Textauszug ▸
⟨
Nachdenken über den Krieg – «Songs of Wars I Have Seen»

Ein szenisches Konzert des Orchesters 900presente mit «Songs of Wars I Have Seen» von Heiner Goebbels in Lugano.

Am Schluss gehen ganz langsam die Lichter aus. Das Orchestra 900presente spielt Heiner Goebbels‘ «Songs of Wars I Have Seen». Foto: Max Nyffeler

Wir befinden uns im grossen Saal des LAC Lugano, auf der Bühne das Orchester 900presente des Conservatorio della Svizzera italiana mit seinem Dirigenten Francesco Bossaglia. Die meisten Orchestermitglieder sind weiblich, nur hinten an Schlagzeug, Cembalo, Posaune und Trompete sitzen Männer. Zwischen den Spielerinnen im Vordergrund gibt es zahlreiche Lampen, wie man sie in jedem Haushalt findet: Stehlampen, Nachttisch-, Schreibtisch- und andere Lampen. Zusammen mit der diskreten, farblich wechselnden Bühnenbeleuchtung erzeugt das eine fast privat anmutende Atmosphäre, völlig untypisch für ein öffentliches Konzert. Und am Schluss gehen ganz langsam auch noch die Lichter aus und man sitzt im Dunkeln.

Das Dispositiv – halb Musiktheater, halb reine Konzertdarbietung – ist charakteristisch für das, was Heiner Goebbels ein «szenisches Konzert» nennt. Die Beleuchtung, die er für seine abendfüllende Komposition Songs of Wars I Have Seen nach Texten von Gertrude Stein ausgedacht hat, soll nach seinen Worten eine Atmosphäre erzeugen «wie bei einer abendlichen Lesung, bevor man ins Bett geht. Man könnte das auch als Spätprogramm um 22 Uhr spielen.» Er ist nach Lugano gekommen, um bei den letzten Proben mit den jungen Interpreten dabei zu sein, und ist des Lobes voll:

Sie sind sehr offen und überaus dankbar und haben auch sofort verstanden, wie mit diesen Texten umzugehen ist. Zum Beispiel was die Abwesenheit von Theatralität angeht, die mir so wichtig ist. Die muss man ja manchmal erst gegen Widerstände durchsetzen. Hier war das überhaupt kein Problem. Die Zusammenarbeit war super angenehm.

Die Texte von Gertrude Stein werden nicht gesungen, sondern abwechselnd von den weiblichen Orchestermitgliedern nur gesprochen, einige Male auch im kleinen Chor. Das untheatralische, gleichsam private Sprechen und die häusliche Intimität der Lichtquellen unterstreichen den Charakter der Texte als persönliche Notate und verleihen diesem szenischen Konzert einen Anstrich von vertrauter Nähe. Aber die Gemütlichkeit täuscht. Die Texte handeln vom Krieg. Die Diskrepanz von Inhalt und Form, die sich damit auftut, ist in der literarischen Vorlage begründet und ein ästhetisches Grundmerkmal des Werks.
⟩
Auszüge aus Datensätzen ▸
⟨
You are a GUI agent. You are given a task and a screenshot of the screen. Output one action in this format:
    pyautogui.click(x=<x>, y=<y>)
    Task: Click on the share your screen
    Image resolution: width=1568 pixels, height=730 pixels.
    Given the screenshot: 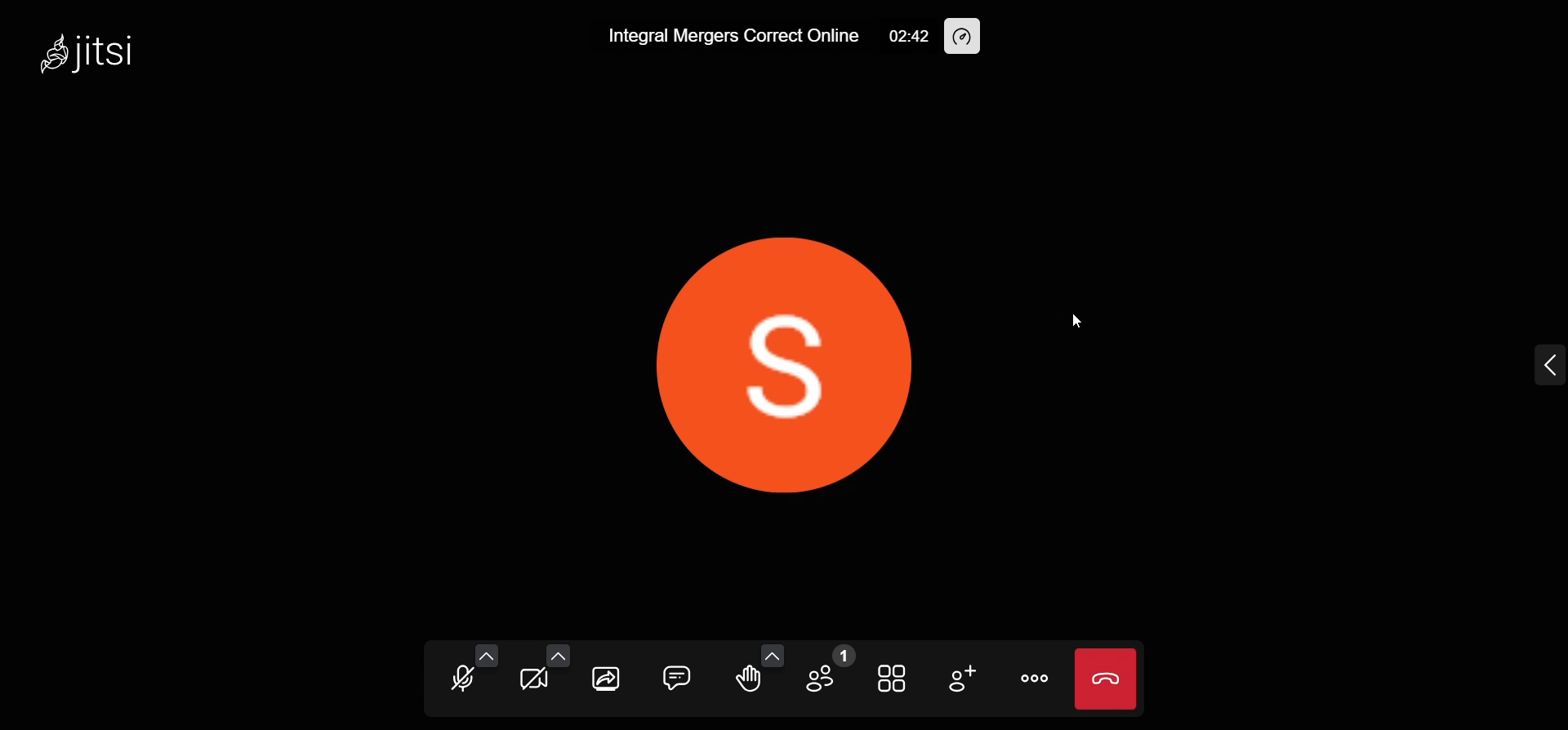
⟩
Gestellte Aufgabe ▸
Bitte beantworten Sie anhand des Textauszugs über das Konzert in Lugano die folgenden Fragen:
1. An welchen Instrumenten sitzen im Orchester Männer?
2. Von wem stammen die Texte, nach denen Goebbels die Komposition geschrieben hat?
3. Wovon handeln diese Texte?

Ergebnis ▸
1. An Schlagzeug, Cembalo, Posaune und Trompete.
2. Von Gertrude Stein.
3. Vom Krieg.